BRASILEIRO TEM BOAS EXPECTATIVAS EM RELAÇÃO À TECNOLOGIA

O Índice de Confiança Digital (ICD), que é um estudo realizado pela Fundação Getúlio Vargas (FGV), indicou que, em uma escala de 1 a 5, o brasileiro tem expectativas positivas sobre a tecnologia, com o índice final chegando a 3,92. A pesquisa, que tem objetivo de medir a confiança de consumidores em diversos setores, também descobriu que a maior parte dos entrevistados sempre espera o melhor da tecnologia, com uma proporção de 4,38, o que representa 91% dos entrevistados. 

Apesar dos jovens que têm entre 13 e 17 anos serem a maior parte que afirmou utilizar a tecnologia para relaxar, também foram os que mais tiveram uma visão pessimista nas respostas, possuindo quatro dos piores desempenhos dentre as sete perguntas do ICD. André Miceli, coordenador do curso de MBA em Marketing Digital, diz que é interessante observar que o total de pessoas que disseram que a tecnologia causa uma sensação de angústia correspondeu por um indicie de 3,05, o que é bem alto.  “O que mais chama atenção é a sensação de angústia e ansiedade, que resulta no pior índice de confiança digital entre todas as outras segmentações por idade”, destaca. 

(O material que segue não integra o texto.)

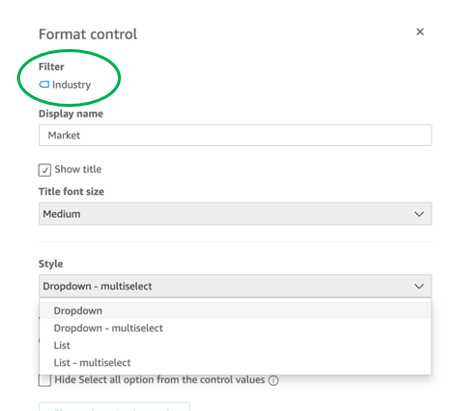Select the Industry filter name
Image resolution: width=470 pixels, height=411 pixels.
(71, 85)
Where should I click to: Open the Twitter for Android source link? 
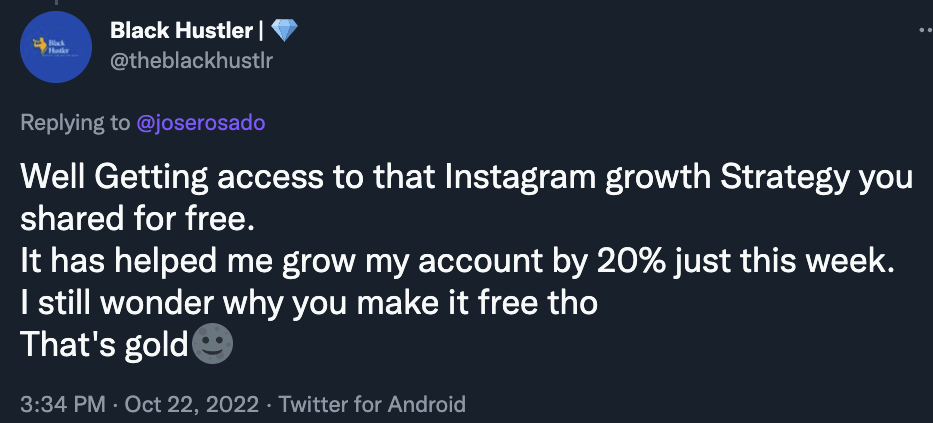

Outra descoberta que chamou bastante a atenção foi o a reação do público com mais de 65 anos de idade à afirmação “Muitas pessoas vão perder o emprego em função da tecnologia”. De acordo com Miceli, 80% das pessoas dessa faixa etária concordam, mesmo que parcialmente, com essa declaração. “Isso nos leva concluir que esse público é o que mais se sente ameaçado pelos novos recursos”, analisa. 

A pesquisa contou com a participação de mais de 1.158 pessoas, pertencentes a todas as regiões, faixa etária, gênero ou escolaridade.